14 DAY TRIAL // Obesity is known to be one of the main causes why people begin to develop a host of other conditions and also become vulnerable to the effects of external pathogens. For instance, those with too many extra pounds may suffer from diabetes, heart conditions, a lack of physical condition and muscle tone, as well as catch the new swine flu faster than people of normal weight. Researchers have known for some time that all the extra fat inside these people forces their immune system to work harder, producing inflammation. Now, experts believe they may have found the protein that is responsible for triggering the chain of events that leads to inflammation, NewScientist reports.
The main element that dictates the body's immune response to obesity appears to be a protein called TLR4. In a new series of experiments, scientists at the University of California in San Diego (UCSD) used specific chemicals to destroy all immune-system cells known as macrophages in the bone marrow of a group of lab mice. Then, they injected the unsuspecting rodents with a new series of macrophages that had been previously engineered so that they did not express the TLR4 protein.
A group of genetically altered mice and a group of normal, test rodents were then subjected to a high-fat diet, which, surely enough, forced them to gain weight and become obese. The scientists then looked at the differences that existed between the two groups. They noticed that the bodies of mice that had been given the modified macrophages were just as fat as normal, but that they did not exhibit any signs of inflammation. The work was led by expert Jerrold Olefsky.

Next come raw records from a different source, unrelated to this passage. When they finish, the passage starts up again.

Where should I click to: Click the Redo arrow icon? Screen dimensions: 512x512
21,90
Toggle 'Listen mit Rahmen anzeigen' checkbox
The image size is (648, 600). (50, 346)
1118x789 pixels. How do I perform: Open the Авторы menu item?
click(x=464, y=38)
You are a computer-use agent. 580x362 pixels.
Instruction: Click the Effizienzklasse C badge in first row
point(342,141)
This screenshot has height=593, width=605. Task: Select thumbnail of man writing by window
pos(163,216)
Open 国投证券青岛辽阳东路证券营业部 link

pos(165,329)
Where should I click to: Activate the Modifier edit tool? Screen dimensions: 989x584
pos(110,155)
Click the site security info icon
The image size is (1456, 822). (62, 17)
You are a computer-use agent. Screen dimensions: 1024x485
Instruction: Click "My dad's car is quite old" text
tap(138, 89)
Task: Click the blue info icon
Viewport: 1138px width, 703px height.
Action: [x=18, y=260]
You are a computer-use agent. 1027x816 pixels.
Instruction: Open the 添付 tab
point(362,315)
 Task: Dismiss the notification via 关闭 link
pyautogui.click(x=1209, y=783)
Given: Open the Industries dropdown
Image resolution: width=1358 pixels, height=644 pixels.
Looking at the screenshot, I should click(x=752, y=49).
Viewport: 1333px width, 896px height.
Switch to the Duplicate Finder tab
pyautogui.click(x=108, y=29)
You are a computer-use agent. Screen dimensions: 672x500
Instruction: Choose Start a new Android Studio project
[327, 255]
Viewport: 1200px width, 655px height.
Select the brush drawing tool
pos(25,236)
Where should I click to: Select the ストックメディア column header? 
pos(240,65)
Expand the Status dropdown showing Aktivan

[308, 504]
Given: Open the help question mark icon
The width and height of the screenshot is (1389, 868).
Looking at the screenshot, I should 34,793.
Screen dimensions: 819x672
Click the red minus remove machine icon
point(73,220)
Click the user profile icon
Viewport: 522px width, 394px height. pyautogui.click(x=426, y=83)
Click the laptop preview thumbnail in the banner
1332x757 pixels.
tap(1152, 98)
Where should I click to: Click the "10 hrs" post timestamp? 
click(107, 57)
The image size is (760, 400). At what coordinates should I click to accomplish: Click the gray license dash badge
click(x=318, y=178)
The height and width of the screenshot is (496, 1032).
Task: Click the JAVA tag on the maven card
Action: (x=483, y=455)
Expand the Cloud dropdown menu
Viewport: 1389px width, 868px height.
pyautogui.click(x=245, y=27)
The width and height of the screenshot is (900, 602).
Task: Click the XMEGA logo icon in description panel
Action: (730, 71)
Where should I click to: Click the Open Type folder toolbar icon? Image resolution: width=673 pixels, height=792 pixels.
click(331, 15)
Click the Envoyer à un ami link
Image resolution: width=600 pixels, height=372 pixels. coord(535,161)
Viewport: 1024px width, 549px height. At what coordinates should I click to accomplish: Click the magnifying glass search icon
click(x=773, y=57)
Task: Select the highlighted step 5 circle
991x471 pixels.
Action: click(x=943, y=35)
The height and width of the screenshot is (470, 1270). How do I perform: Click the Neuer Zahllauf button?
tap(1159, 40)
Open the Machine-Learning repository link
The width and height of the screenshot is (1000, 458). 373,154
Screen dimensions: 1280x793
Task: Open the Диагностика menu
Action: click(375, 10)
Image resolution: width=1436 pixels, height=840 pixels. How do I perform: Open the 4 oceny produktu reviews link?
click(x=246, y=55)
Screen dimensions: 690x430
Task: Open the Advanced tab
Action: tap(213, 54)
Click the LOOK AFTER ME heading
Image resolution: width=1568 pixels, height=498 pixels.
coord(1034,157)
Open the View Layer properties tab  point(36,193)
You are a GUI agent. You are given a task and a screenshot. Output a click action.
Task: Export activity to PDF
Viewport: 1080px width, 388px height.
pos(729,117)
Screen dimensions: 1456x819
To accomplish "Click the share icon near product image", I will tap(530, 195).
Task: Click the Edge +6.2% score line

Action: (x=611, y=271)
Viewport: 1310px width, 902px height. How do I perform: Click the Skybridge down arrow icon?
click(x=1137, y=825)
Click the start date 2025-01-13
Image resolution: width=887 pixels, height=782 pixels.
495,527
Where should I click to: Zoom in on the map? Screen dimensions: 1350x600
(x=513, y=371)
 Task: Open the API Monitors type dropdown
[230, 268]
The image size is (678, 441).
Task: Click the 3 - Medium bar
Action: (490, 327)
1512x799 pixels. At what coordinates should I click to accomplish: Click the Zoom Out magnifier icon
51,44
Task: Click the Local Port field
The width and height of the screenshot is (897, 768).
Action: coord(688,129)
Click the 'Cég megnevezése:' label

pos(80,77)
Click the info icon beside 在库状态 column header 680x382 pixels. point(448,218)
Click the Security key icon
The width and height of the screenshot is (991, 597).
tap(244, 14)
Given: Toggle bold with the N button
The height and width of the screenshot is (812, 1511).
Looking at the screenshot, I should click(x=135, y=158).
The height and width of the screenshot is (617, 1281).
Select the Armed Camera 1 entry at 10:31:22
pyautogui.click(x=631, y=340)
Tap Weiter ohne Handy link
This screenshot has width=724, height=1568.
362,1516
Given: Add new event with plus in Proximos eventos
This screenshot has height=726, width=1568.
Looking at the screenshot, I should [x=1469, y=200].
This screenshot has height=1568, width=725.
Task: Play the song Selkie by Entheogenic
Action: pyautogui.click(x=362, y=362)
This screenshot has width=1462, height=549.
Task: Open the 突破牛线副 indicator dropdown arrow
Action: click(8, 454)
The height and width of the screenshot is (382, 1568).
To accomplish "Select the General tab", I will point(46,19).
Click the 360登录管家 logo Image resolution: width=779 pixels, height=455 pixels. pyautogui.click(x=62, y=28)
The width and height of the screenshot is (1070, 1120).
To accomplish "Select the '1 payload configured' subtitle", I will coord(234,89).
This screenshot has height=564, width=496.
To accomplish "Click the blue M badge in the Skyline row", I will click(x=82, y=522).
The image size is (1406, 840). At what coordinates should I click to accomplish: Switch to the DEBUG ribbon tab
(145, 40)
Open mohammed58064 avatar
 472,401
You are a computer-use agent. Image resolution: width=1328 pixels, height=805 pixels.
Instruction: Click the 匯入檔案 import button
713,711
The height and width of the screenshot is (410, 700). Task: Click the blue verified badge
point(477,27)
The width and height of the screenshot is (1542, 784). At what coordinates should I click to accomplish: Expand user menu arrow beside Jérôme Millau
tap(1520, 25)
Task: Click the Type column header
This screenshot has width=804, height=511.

The UCSD team also noticed that the insulin production in the modified mouse strain also continued undisturbed and without spikes. Normal levels of immune system-related chemicals were also observed, which was not the case in the normal mice that expressed them in higher amounts, just like humans do. Macrophages were noticed in the belly fat of normal, obese mice, but not in the gut of those engineered to lack the TLR4 protein. This led the scientists to the conclusion that the protein somehow played a major role in creating all these negative side-effects, usually associated with obesity in humans.
The new results provide a new avenue of research in the field of treating obesity and related conditions. Targeted drugs that would only seek to destroy TLR4 could be mass-produced within a few years, and they may help those people who are obese because they are sick. For those who get so large because they eat junk food, and don't work out, a change in lifestyle may be more appropriate than a drug treatment. Details of the UCSD work appear in the latest issue of the scientific journal Cell Metabolism.